Trip Report by Friends Volunteer John Hudson, with photos by USFWS/Allyssa Morris

The 8th Annual Dragonfly Day took play on Saturday, June 23rd at Tanana Lakes Recreation Area, 11am-4pm.  Over 350 people attended this event, enjoying a variety of activities including: face painting, dragonfly balloon art, dragonfly temporary tattoos, various arts and crafts, live dragonfly larvae and other aquatic invertebrates in a touch tank, and dragonfly collecting. Participants caught adult dragonflies with nets and held them for a closer look and to learn about their ecology, biology, and life history.  The species list for the day included: Lake Darner, American Emerald, Northern Bluet, Boreal Whiteface, Hudsonian Whiteface, Belted Whiteface, Four-spotted Skimmer, Sedge Sprite, and Taiga Bluet.   

People of all ages fanned out along the shoreline of one of the Tanana Lakes intent on capturing the fast-flying, colorful, and acrobatic dragonflies swarming about.
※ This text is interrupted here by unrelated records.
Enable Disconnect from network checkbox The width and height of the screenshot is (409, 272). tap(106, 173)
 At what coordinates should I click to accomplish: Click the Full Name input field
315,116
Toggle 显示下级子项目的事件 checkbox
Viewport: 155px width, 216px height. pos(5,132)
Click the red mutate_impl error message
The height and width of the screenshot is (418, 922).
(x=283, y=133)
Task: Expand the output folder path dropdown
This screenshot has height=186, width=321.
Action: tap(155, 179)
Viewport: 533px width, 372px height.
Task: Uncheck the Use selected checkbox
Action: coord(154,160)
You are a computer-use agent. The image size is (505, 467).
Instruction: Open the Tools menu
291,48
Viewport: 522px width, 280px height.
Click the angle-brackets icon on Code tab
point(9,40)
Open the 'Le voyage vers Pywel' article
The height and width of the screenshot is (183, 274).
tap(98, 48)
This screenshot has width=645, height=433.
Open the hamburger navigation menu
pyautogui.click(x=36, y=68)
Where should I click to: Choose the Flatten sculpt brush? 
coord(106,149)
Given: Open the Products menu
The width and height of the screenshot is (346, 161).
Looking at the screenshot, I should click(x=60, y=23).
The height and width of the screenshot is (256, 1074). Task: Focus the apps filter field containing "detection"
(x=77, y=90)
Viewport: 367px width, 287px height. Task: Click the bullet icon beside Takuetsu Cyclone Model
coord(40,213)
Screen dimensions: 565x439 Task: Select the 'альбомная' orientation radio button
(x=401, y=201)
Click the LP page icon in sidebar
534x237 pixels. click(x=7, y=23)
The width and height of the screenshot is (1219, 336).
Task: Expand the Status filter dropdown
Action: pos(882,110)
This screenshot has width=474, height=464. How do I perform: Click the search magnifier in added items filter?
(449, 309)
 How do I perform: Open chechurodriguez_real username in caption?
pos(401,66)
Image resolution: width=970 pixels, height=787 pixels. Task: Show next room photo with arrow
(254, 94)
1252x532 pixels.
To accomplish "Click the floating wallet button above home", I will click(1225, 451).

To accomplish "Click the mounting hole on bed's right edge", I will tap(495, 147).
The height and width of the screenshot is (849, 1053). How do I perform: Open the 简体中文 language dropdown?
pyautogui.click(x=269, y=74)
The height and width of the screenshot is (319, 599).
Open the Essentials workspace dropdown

Participants learned that it’s best to “swing from behind” as dragonflies use their huge eyes to see in almost every direction, but rearward. Lucky collectors reached into their nets and pulled the robust and sturdy insects out by hand, allowing them a closeup view of the holographic-like compound eyes, the spine-covered legs, and intricate wing venation. Certainly, everyone went home with a greater appreciation for dragonflies.

This popular event was sponsored by the three Fairbanks refuges: Arctic, Kanuti, and Yukon Flats, as well as the Friends of Alaska National Wildlife Refuges, US National Park Service, Student Conservation Association, and University of Alaska Fairbanks.